(Pointing data for screenshots)
>> BEGIN
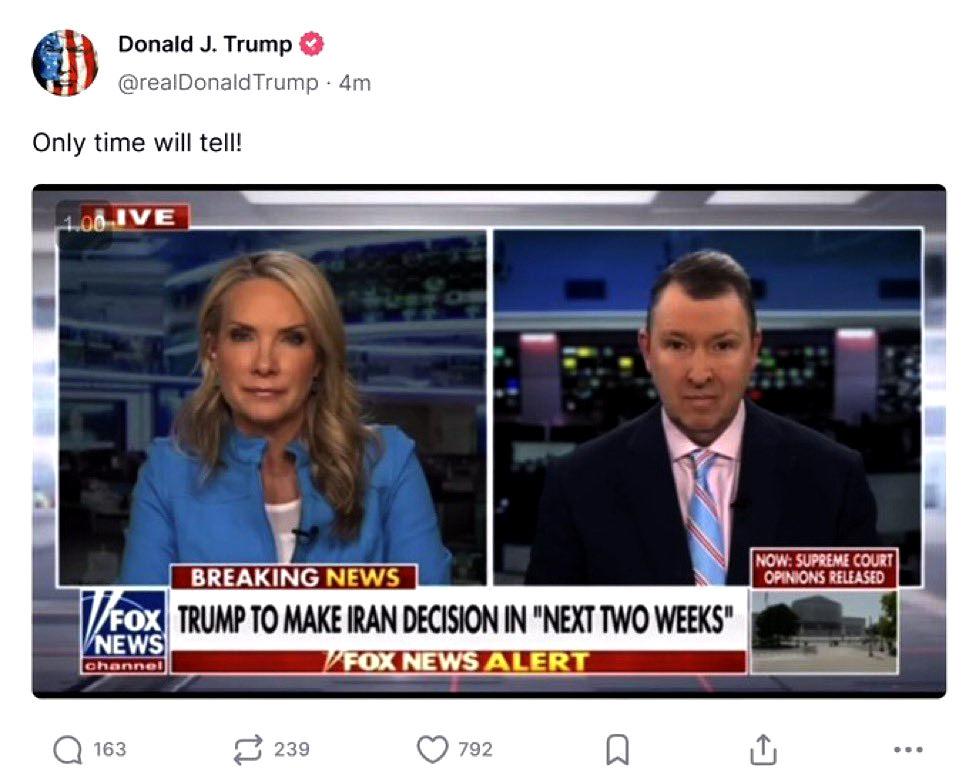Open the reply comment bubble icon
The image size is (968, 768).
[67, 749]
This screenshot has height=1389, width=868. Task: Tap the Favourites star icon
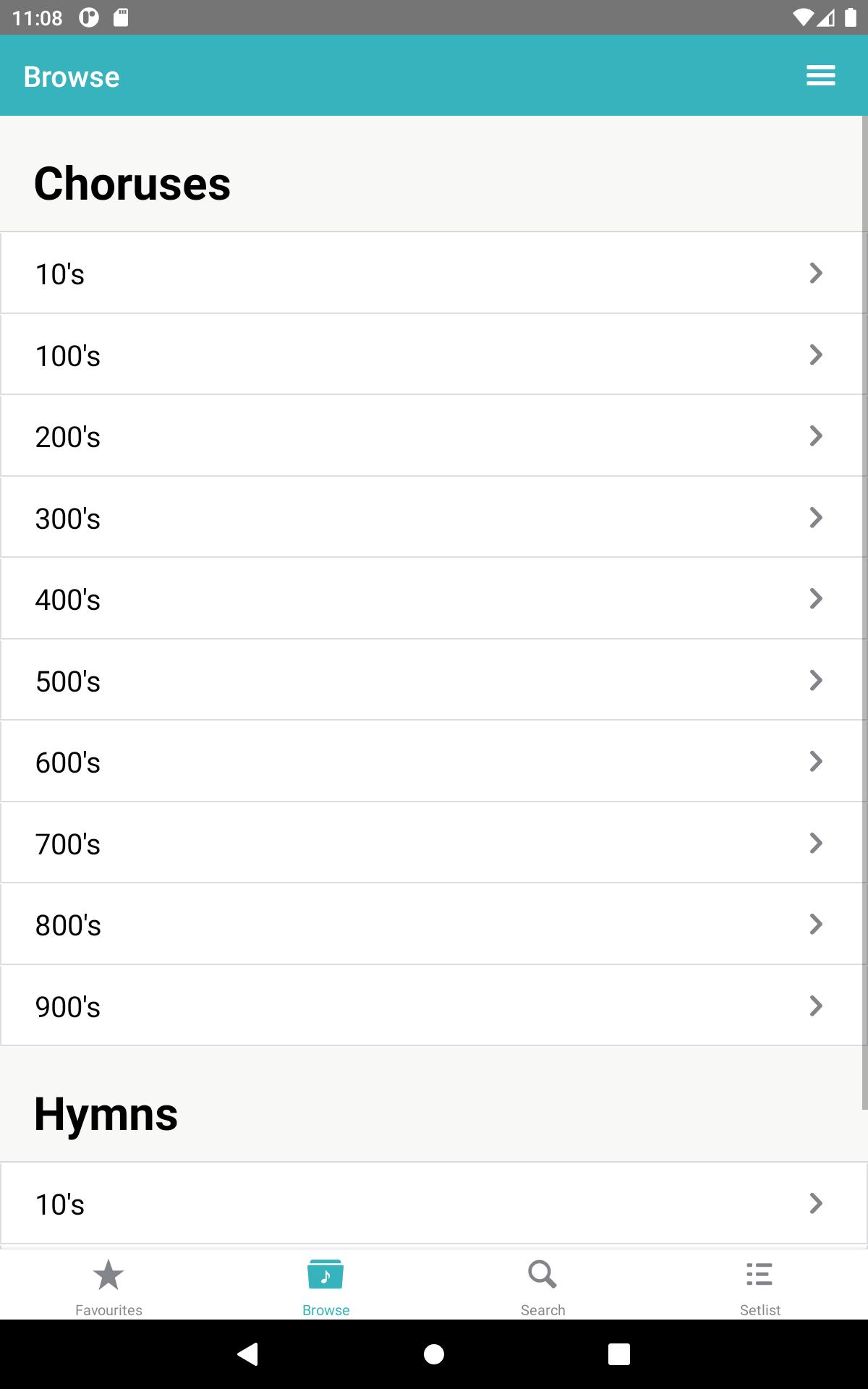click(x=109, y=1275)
>> END
_WHAT YOU SHOULD DO_.
Copy out every line of the entries above word for word, omitting the pictures.

_RESULT OF THIS EXERCISE_.
Open the reply comment bubble icon
The image size is (968, 768).
[67, 749]
This screenshot has height=1389, width=868. Task: Tap the Favourites star icon
click(x=109, y=1275)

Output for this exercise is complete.